Il est significatif que l’exposé des motifs de la proposition de loi évoque une jurisprudence de 2002 portant sur des risques psychosociaux dont on peut dire qu’elle est dépassée car cette matière s’est beaucoup documentée depuis. On peut en effet penser qu’un juge aujourd’hui en déciderait autrement. Cette jurisprudence ancienne dédouane les employeurs en énonçant : « Un employeur peut être considéré comme ayant rempli ses obligations s’il a mis en œuvre des actions de prévention ».
– Concrètement quelles mesures spécifiques peuvent sécuriser les employeurs et renvoyer la responsabilité sur les salariés ?
*Il y a la création du « passeport de prévention » (article 3) qui est typiquement dans l’esprit de la jurisprudence que je viens d’évoquer. Ce carnet listant les formations effectuées par le salarié permettra à l’employeur de dire : « Regardez, j’ai mis les moyens qu’il fallait ». C’est une mauvaise approche. Dans le bâtiment, par exemple, les salariés suivent des formations sur les échafaudages. Quand des accidents surviennent, ils sont liés non pas à une mauvaise connaissance des risques mais à une mauvaise organisation du travail comme des horaires à rallonge. Le « passeport de prévention » va éviter de se poser la question : comment réduire le risque ?

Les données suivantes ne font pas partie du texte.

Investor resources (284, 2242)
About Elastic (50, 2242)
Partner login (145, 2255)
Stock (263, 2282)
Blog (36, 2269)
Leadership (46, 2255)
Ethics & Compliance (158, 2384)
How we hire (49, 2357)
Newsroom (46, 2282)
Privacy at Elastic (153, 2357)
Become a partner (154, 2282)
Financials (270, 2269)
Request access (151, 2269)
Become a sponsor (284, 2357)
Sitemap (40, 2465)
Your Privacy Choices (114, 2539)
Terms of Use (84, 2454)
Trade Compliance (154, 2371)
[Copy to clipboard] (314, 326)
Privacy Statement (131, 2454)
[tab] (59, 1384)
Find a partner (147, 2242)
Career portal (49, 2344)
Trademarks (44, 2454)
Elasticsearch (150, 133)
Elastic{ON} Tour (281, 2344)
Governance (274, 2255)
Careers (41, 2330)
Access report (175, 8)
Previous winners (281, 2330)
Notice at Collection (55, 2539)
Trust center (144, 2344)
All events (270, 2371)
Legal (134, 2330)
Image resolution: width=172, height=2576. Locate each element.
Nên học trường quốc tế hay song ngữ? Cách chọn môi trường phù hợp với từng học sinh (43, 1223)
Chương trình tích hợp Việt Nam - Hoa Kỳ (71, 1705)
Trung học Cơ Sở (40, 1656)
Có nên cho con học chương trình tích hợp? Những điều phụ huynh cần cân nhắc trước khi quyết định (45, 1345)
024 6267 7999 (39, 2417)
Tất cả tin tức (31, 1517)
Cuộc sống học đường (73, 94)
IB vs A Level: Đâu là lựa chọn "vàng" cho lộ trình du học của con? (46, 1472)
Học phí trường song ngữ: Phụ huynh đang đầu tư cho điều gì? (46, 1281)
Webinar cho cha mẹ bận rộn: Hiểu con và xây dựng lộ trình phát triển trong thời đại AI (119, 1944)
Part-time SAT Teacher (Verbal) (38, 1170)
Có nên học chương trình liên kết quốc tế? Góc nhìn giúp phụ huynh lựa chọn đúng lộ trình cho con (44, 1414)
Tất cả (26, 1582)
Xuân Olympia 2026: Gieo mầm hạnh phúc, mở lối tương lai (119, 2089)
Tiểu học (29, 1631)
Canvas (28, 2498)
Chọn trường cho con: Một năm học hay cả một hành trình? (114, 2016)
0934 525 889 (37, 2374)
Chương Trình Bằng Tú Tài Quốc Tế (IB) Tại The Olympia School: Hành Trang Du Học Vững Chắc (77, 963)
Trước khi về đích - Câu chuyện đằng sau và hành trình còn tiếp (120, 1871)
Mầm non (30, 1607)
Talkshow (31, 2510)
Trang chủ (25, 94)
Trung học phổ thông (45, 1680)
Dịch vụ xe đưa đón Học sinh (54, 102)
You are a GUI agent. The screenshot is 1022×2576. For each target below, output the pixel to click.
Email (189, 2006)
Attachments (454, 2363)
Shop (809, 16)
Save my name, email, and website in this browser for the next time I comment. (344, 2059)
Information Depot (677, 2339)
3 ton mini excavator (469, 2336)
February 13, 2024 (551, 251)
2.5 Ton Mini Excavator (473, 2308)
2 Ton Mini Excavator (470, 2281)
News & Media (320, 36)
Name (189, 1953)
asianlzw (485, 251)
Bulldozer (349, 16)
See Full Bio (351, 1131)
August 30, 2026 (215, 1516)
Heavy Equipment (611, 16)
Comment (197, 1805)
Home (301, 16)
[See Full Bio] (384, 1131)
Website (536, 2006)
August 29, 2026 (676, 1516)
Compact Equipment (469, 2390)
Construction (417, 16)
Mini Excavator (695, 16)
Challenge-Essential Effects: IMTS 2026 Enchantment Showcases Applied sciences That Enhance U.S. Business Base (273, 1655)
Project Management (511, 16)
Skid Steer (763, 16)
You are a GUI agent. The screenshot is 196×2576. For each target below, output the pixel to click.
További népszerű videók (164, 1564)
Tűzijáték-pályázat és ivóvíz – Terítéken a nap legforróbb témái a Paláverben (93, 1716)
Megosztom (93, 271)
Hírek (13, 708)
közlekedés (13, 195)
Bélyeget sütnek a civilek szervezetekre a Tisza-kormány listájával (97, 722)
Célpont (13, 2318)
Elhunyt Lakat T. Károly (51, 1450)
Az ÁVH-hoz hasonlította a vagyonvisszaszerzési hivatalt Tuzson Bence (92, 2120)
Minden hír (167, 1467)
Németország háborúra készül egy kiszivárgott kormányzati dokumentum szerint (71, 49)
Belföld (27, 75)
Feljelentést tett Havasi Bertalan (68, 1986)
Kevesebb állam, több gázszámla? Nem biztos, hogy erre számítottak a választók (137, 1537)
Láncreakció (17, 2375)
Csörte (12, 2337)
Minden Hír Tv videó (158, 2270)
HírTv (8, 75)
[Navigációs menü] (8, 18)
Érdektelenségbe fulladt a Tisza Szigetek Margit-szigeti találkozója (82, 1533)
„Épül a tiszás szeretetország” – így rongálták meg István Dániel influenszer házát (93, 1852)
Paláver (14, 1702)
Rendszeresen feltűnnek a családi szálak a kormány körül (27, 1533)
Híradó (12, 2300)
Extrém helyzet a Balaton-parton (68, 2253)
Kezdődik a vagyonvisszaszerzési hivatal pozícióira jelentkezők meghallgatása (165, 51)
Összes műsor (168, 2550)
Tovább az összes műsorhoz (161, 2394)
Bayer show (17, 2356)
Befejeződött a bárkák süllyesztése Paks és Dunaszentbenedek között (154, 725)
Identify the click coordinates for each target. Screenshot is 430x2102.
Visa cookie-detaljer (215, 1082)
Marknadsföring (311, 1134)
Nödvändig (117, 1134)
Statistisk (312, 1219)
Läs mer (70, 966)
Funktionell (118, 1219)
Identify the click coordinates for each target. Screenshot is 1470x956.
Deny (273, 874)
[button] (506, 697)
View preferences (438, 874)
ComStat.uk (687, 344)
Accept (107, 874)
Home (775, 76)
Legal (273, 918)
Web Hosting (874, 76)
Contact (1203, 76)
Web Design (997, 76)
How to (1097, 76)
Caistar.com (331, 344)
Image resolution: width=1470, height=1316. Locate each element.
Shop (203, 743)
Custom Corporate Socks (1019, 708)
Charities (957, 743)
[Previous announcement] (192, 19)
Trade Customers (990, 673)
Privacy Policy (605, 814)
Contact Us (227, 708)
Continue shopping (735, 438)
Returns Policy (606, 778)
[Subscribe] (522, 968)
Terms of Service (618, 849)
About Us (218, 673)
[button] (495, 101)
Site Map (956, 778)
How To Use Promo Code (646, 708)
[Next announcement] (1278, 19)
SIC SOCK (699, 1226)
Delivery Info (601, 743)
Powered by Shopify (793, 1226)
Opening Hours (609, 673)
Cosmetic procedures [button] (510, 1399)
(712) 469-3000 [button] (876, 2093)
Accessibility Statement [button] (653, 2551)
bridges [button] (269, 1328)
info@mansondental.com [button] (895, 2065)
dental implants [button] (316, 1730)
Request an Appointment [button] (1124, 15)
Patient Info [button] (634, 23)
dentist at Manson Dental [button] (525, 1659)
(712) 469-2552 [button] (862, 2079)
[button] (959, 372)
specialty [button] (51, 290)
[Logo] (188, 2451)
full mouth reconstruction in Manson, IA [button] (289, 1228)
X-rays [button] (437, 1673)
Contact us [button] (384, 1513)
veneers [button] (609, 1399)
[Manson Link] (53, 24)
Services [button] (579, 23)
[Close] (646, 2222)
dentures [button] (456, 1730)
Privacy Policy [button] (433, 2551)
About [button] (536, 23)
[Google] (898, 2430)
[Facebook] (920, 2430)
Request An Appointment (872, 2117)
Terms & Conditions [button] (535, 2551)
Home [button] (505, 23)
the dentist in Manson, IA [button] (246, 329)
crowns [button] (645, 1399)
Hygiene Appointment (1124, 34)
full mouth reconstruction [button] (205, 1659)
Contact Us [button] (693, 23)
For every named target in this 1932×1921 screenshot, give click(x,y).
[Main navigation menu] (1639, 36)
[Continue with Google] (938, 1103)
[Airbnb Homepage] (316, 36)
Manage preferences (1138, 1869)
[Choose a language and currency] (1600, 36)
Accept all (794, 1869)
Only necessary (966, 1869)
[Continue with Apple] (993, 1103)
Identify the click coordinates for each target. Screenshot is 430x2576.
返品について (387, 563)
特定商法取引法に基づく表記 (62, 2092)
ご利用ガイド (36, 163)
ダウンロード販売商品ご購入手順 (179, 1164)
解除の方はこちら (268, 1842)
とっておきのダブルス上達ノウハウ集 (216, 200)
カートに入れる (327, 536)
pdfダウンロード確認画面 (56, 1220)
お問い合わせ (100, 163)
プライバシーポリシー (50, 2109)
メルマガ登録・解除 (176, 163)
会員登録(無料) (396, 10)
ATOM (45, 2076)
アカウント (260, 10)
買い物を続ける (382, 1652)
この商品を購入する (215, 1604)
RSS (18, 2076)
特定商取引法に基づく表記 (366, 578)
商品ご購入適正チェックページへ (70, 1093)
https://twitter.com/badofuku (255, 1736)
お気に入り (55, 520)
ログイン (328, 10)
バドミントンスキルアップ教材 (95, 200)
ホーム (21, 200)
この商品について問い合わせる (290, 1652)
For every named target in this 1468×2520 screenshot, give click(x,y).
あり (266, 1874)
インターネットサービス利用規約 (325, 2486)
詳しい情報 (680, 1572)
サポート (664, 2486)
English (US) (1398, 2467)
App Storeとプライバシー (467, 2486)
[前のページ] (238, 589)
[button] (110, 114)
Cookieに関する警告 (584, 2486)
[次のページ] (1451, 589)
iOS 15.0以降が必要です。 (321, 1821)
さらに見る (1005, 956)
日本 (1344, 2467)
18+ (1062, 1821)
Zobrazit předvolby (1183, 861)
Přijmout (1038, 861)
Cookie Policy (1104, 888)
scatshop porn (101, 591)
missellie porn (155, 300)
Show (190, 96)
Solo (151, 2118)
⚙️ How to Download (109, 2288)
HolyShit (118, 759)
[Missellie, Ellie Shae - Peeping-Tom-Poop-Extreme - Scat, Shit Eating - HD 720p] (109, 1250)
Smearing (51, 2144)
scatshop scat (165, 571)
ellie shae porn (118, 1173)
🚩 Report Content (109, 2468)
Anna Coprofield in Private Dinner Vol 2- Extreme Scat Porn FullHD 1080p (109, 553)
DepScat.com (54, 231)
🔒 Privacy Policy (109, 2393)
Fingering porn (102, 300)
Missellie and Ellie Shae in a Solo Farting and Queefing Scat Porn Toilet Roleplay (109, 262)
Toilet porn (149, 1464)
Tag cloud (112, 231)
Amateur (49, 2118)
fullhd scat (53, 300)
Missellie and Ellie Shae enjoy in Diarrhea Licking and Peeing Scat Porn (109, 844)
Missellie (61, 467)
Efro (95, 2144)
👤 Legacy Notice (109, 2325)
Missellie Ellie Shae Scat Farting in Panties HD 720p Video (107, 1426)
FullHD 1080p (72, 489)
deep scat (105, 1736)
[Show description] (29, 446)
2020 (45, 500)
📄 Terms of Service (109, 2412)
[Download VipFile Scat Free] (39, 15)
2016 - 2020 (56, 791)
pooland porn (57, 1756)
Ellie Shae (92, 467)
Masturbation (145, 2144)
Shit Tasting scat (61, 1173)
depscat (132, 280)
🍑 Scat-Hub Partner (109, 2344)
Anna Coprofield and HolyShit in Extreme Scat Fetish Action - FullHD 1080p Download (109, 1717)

«Cette loi peut créer un climat de sélection de la main d’œuvre au moment du recrutement».
*La visite de pré-reprise (article 18) d’un salarié en arrêt-maladie va pouvoir être organisée à l’initiative de l’employeur alors qu’elle était placée sous la responsabilité du médecin du travail. Cela peut être un désastre lorsque le salarié a été arrêté à cause de l’employeur (souffrance au travail, dépression, burn out). On peut imaginer qu’il va plutôt s’agir d’organiser la sortie de l’entreprise que de mettre en place un mi-temps thérapeutique.
* L’article 14 prévoie que les services de prévention et de santé au travail (SPST) vont devoir s’occuper de la prévention de la désinsertion professionnelle dans le cadre d’une « cellule » spécifique. Cela renvoie aux licenciements pour inaptitude qui constituent un véritable fléau : on en compte 1 toutes les 10 minutes, selon les estimations de la CGT. Ce point est assez vicieux car il peut mener à un tri en amont, au moment du recrutement : le médecin du travail peut alors se demander si la personne pourrait lui poser des problèmes plus tard. Cela peut créer un climat de sélection de la main d’œuvre.
– Vous dénoncez le mélange des rôles entre médecine de ville et médecine du travail. Quel est le risque, selon vous ?
Selon l’article 11 de cette proposition de loi, le médecin du travail va pouvoir avoir accès au DMP (Dossier médical partagé) tenu par le médecin généraliste. Cette mesure qui ne figurait pas dans l’ANI est une très mauvaise idée. Le médecin du travail qui sera informé de certaines pathologies qu’il n’aurait pas dû connaître va se retrouver dans l’obligation de refuser son agrément. On peut penser à des cancers en rémission, à un diabète, à certains traitements qui n’empêchent pas l’aptitude au travail mais qui, une fois connus, posent problème. La conséquence d’une telle disposition, c’est le tri de la main d’œuvre. Quant à l’article 21 qui permet aux médecins généralistes de faire de la médecine du travail en complément de leur activité principale, cela va conduire à une médecine du travail au rabais.